_WORK ORDER_
Every line of the entries below that mentions "agent" is to be copied out.

(Beginning of GIVEN ENTRIES)

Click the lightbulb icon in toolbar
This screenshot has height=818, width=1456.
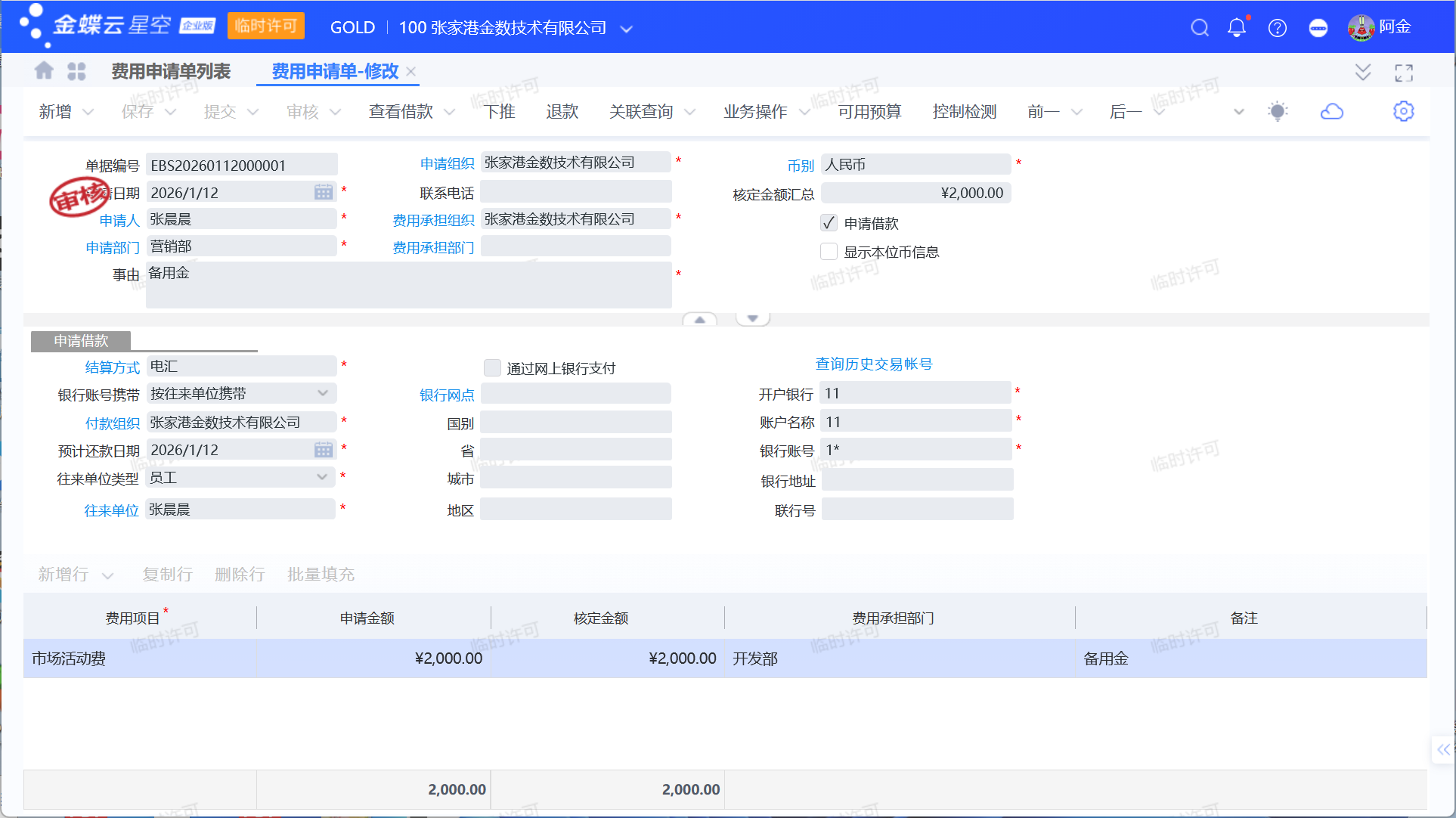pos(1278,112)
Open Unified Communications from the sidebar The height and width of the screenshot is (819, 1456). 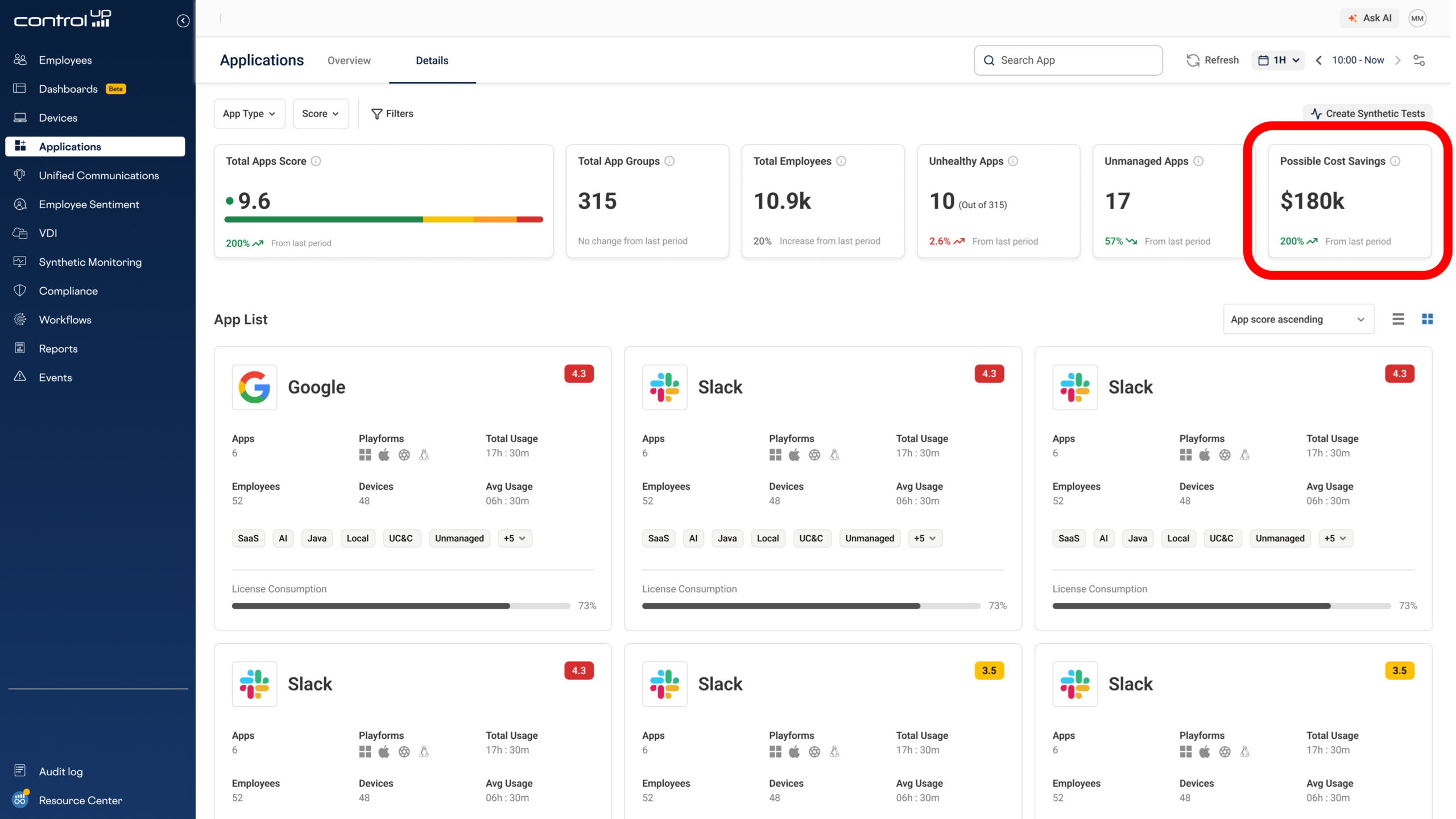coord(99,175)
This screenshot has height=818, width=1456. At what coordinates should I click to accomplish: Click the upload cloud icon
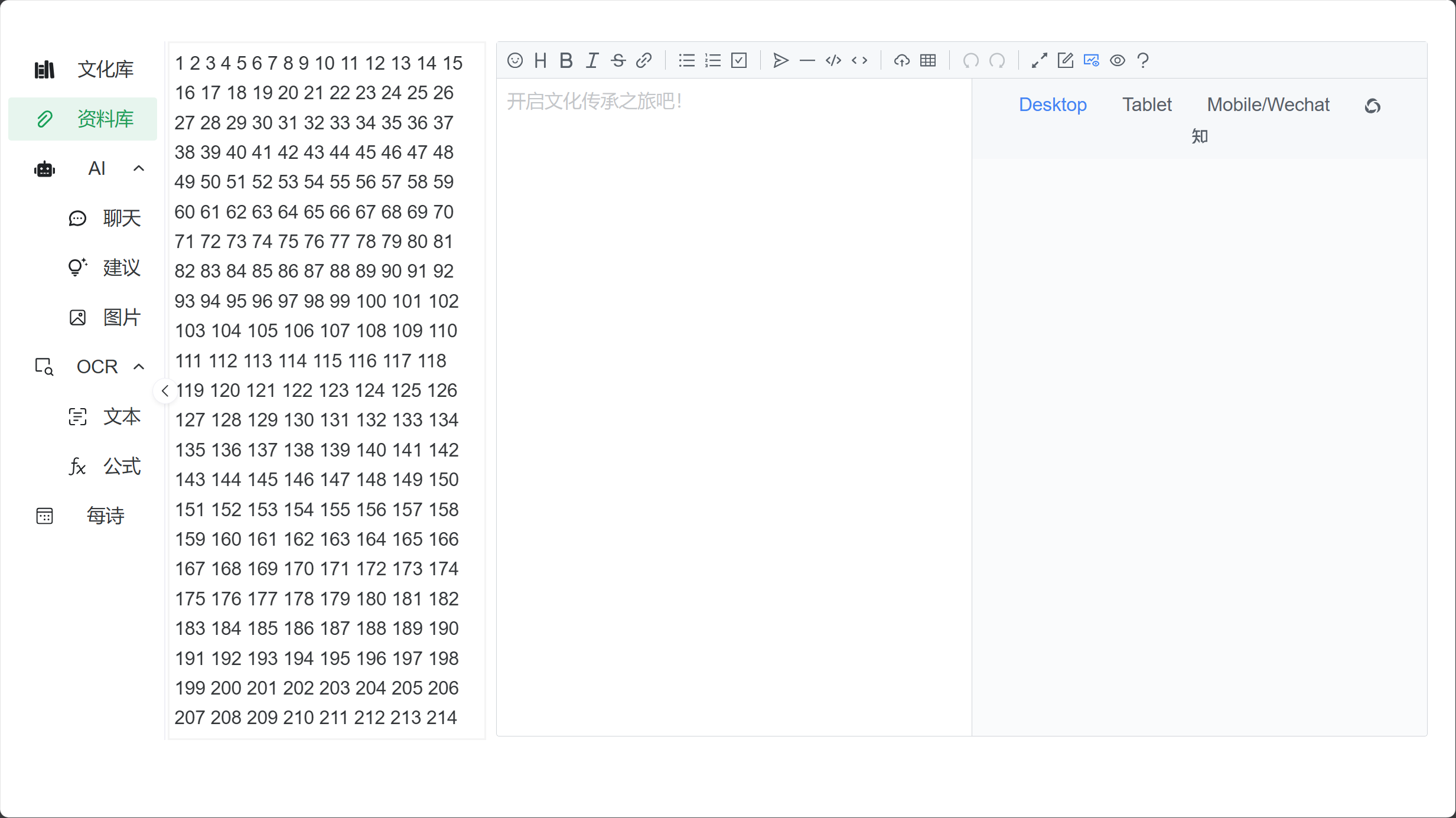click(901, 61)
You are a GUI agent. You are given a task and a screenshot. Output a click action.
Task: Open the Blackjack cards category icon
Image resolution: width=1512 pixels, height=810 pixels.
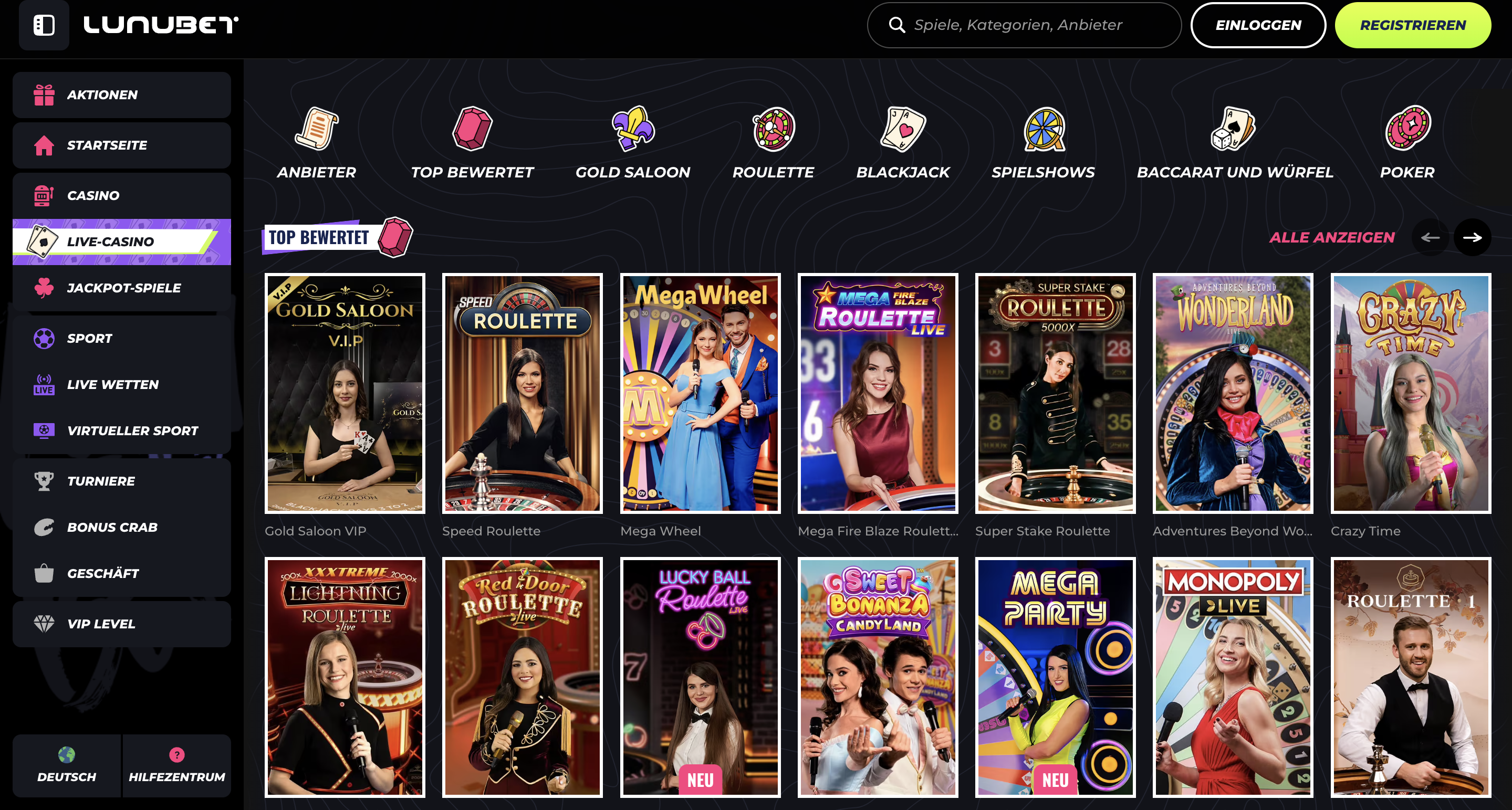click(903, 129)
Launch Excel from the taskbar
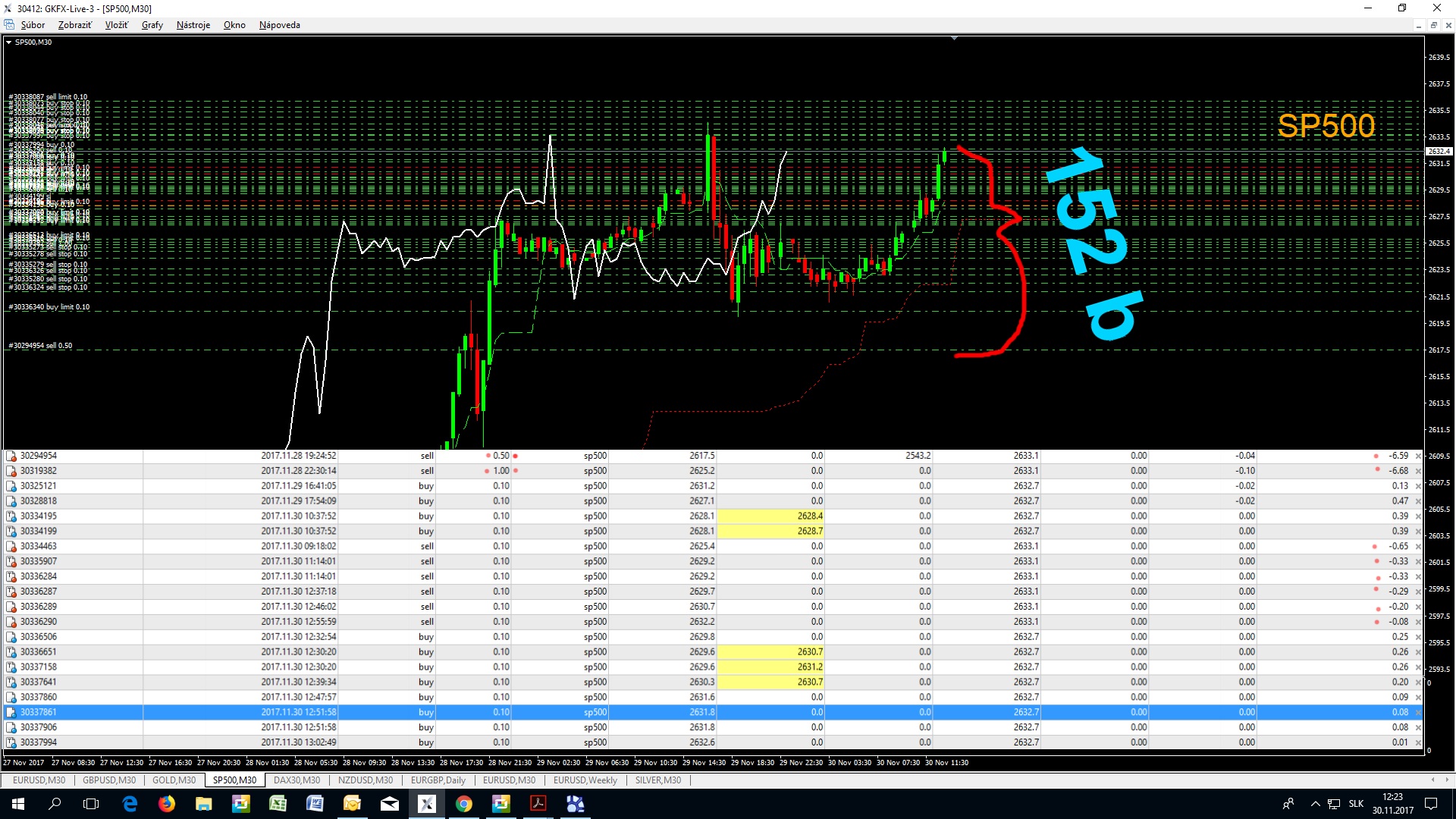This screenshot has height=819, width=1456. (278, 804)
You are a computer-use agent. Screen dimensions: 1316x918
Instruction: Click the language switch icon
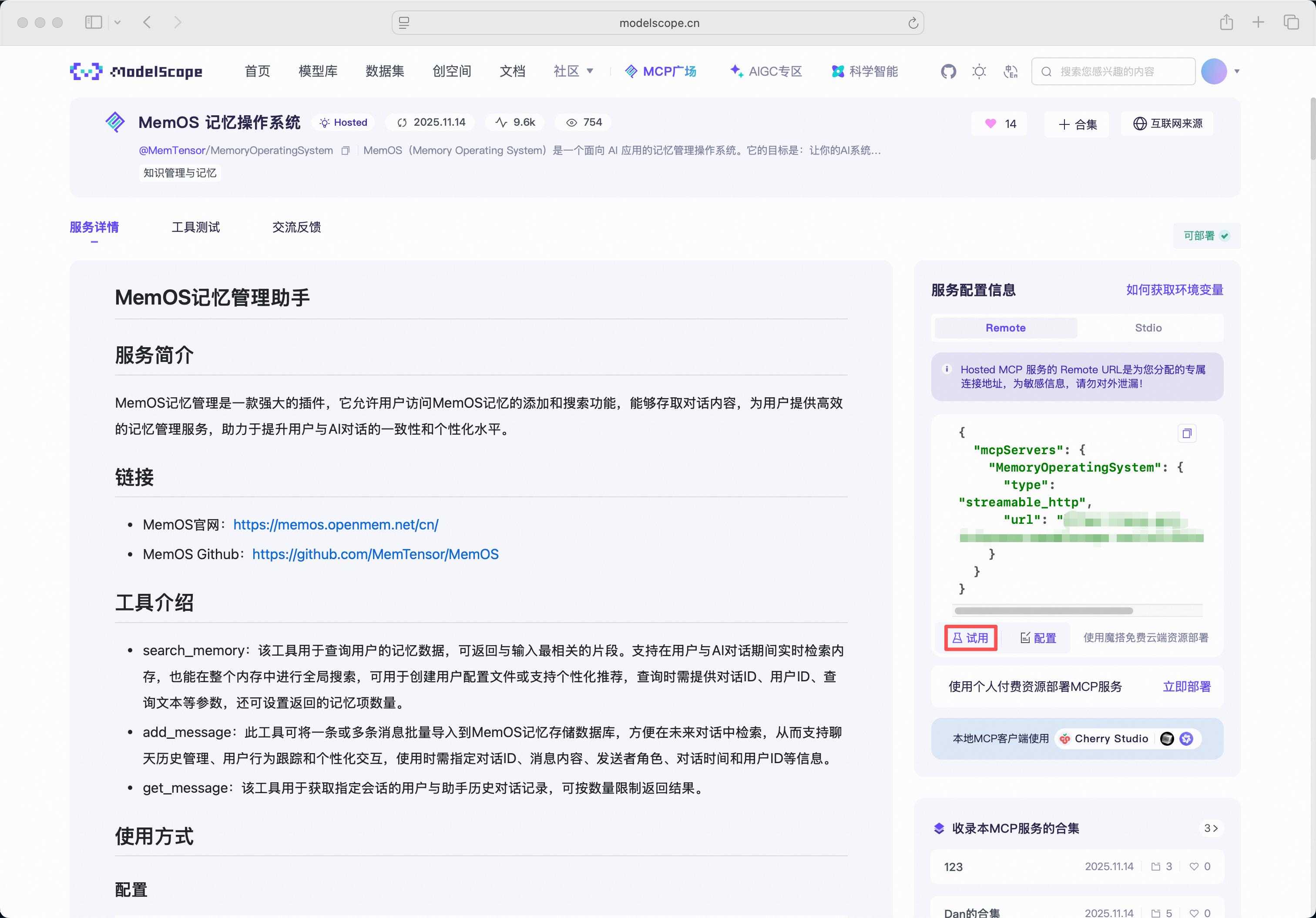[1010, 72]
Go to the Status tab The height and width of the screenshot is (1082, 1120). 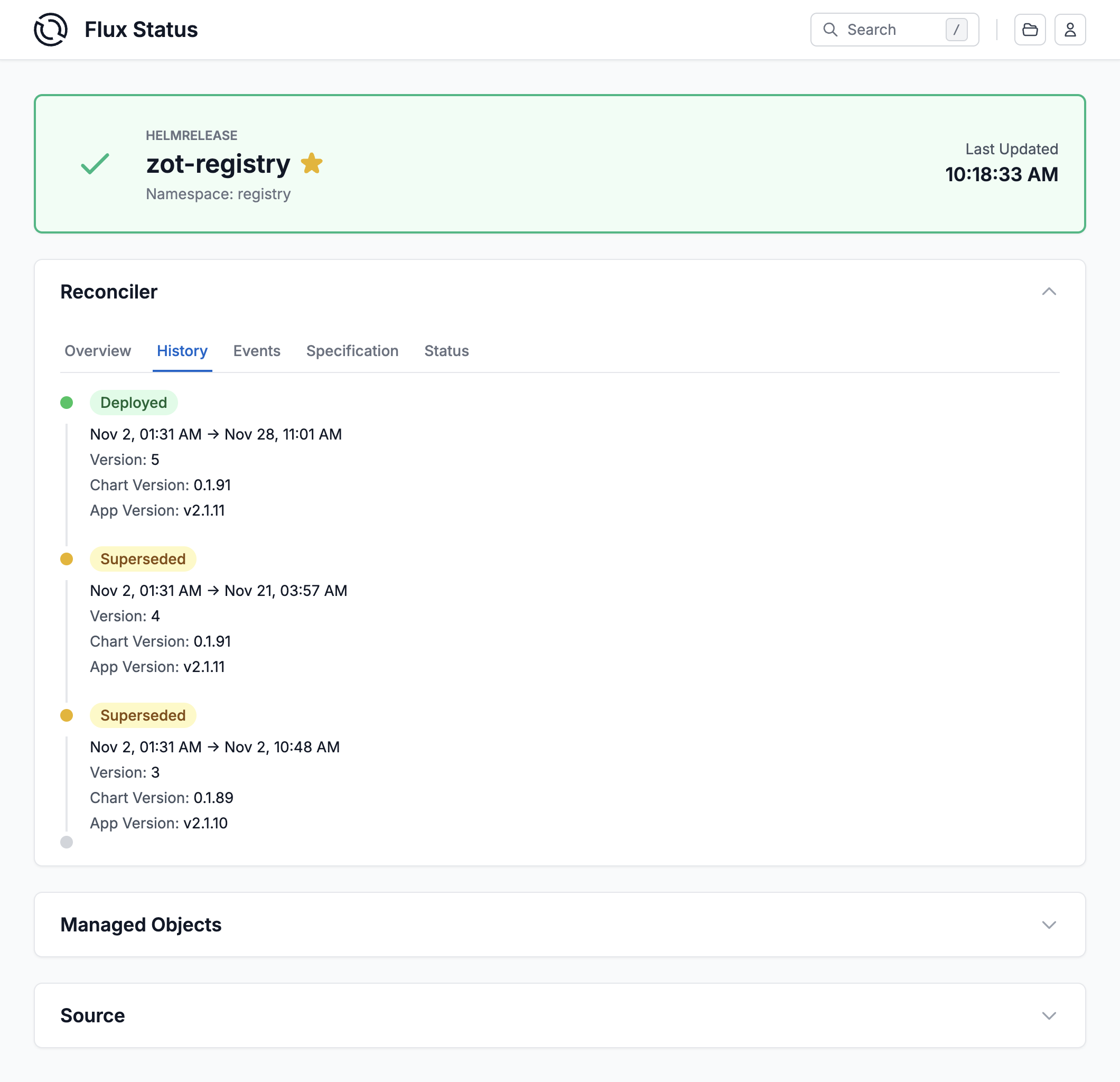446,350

(End of GIVEN ENTRIES)

_SOLUTION FOR THIS TASK_
You are a GUI agent. You are given a task and a screenshot. Output a click action.
You are a computer-use agent. Screen dimensions: 1316x918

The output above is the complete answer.